[Source data]

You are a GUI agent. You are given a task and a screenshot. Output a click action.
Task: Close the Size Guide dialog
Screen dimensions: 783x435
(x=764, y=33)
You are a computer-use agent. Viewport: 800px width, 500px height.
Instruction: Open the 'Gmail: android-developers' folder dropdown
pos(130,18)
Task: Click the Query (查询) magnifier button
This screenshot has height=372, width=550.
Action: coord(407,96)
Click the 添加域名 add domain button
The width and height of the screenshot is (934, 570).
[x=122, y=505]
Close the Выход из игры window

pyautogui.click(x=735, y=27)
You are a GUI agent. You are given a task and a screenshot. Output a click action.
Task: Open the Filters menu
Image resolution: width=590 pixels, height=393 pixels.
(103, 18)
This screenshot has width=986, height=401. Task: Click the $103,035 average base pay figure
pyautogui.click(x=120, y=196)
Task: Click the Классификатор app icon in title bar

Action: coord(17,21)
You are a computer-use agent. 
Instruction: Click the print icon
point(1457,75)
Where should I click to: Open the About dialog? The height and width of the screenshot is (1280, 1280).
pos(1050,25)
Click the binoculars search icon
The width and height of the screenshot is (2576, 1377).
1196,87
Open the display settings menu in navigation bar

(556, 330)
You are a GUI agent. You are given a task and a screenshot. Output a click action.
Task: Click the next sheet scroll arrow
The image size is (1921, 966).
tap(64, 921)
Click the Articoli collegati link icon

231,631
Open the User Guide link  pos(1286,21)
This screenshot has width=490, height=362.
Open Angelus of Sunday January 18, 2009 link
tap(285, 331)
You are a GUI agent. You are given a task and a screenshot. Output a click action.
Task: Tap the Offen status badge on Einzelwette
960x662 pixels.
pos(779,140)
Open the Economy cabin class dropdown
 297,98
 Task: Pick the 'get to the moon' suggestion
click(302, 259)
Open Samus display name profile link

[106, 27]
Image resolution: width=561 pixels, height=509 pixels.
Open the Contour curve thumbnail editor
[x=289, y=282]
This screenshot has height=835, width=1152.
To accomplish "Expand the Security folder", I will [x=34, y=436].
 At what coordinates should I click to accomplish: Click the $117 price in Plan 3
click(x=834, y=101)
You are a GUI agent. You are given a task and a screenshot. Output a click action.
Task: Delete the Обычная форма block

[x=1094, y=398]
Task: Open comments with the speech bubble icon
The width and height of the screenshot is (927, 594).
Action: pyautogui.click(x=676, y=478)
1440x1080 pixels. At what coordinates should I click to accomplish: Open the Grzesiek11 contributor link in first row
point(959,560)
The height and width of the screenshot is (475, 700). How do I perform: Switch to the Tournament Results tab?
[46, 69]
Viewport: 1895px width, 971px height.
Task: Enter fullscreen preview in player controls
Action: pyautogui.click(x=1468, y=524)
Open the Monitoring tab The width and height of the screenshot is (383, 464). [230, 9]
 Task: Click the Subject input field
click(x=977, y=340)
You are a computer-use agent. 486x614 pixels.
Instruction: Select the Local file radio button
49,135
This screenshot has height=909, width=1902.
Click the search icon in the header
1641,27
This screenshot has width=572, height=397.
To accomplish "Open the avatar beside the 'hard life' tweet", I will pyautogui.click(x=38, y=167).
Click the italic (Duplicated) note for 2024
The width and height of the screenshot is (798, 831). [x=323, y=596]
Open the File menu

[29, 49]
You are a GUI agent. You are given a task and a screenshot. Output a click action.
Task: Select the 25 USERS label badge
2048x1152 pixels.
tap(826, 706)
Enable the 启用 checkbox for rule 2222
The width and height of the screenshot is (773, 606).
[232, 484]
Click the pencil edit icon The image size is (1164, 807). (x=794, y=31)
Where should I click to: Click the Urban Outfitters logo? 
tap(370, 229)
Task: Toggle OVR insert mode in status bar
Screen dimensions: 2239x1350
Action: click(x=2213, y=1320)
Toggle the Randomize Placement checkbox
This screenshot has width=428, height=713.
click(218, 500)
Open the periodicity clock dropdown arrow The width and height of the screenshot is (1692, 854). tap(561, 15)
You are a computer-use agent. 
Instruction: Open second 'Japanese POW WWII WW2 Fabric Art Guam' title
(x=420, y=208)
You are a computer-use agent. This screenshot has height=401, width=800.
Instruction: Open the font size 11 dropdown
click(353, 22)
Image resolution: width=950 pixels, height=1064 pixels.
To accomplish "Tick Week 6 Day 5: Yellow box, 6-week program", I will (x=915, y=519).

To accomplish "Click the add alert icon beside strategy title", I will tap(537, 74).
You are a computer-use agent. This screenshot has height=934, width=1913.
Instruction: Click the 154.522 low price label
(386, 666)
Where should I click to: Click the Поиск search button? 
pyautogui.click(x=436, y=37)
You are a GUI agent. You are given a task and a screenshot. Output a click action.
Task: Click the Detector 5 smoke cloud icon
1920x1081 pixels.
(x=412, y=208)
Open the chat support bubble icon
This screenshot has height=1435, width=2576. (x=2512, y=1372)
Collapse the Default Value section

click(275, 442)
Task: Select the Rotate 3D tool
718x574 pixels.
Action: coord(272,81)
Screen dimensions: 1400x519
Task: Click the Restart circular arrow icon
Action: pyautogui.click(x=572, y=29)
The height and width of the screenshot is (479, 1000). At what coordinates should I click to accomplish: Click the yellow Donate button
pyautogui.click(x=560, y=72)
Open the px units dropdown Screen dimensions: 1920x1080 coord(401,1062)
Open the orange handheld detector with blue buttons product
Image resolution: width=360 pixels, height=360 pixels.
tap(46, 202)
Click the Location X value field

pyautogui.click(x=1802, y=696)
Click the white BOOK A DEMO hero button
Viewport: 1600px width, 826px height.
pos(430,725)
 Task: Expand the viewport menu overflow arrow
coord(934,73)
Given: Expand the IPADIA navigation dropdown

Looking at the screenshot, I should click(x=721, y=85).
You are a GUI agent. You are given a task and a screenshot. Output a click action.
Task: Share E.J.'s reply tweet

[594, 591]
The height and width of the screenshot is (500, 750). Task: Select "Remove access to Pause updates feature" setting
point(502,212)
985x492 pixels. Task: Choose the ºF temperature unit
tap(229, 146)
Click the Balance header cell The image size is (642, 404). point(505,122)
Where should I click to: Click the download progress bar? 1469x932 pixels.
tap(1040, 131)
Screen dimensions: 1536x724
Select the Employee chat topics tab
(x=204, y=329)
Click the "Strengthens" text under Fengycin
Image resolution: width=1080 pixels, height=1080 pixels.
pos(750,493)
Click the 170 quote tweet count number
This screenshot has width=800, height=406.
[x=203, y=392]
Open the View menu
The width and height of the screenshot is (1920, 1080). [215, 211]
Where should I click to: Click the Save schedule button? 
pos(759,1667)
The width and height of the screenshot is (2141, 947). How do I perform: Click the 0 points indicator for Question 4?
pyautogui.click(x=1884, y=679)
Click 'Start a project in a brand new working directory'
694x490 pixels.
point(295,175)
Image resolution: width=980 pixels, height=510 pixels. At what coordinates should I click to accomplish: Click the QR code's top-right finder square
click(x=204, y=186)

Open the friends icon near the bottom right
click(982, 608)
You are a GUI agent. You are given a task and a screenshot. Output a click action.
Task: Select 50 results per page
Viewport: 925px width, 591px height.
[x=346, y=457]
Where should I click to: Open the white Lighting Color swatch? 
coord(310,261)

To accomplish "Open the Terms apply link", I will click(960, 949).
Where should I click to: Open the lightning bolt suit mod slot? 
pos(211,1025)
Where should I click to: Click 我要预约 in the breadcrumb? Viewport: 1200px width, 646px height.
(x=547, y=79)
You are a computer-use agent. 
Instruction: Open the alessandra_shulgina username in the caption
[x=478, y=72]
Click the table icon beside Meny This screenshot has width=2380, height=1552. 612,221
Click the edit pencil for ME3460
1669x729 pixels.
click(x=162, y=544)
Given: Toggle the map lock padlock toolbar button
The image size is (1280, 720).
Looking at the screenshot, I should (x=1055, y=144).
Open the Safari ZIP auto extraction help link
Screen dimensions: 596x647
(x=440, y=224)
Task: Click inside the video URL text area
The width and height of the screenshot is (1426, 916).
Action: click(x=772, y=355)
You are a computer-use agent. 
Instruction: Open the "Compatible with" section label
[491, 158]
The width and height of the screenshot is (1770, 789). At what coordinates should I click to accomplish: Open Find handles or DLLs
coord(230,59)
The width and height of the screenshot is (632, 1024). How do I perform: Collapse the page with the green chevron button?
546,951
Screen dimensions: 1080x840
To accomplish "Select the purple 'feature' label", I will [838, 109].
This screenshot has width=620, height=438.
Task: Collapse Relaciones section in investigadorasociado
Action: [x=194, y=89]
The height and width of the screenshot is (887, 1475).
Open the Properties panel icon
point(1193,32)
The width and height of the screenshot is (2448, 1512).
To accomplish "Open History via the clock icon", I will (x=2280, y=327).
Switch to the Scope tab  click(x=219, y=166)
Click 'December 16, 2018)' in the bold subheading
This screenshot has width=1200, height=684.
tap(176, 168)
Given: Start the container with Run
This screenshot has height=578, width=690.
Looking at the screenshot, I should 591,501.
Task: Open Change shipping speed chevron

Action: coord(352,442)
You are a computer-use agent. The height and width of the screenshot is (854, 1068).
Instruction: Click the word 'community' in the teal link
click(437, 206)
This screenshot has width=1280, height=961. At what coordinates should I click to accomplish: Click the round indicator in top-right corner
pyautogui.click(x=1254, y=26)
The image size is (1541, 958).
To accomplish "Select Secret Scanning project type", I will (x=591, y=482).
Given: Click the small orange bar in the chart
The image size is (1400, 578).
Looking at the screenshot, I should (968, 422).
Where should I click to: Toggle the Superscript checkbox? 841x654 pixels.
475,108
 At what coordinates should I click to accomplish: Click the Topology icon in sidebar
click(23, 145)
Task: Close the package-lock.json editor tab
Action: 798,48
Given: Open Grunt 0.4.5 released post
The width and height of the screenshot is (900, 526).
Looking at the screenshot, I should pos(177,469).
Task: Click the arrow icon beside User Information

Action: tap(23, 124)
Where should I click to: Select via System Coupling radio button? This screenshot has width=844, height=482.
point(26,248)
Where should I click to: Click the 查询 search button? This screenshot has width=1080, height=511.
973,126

**Task prompt:** Reproduce everything from the line containing "The height and width of the screenshot is (475, 700)." down to the line containing "click(x=977, y=340)" in the source data, replacing "Subject" with "Message" and leaving everything else unchanged.

**Reply to the task:**
The height and width of the screenshot is (475, 700). How do I perform: Switch to the Tournament Results tab?
[46, 69]
Viewport: 1895px width, 971px height.
Task: Enter fullscreen preview in player controls
Action: pyautogui.click(x=1468, y=524)
Open the Monitoring tab The width and height of the screenshot is (383, 464). [230, 9]
 Task: Click the Message input field
click(x=977, y=340)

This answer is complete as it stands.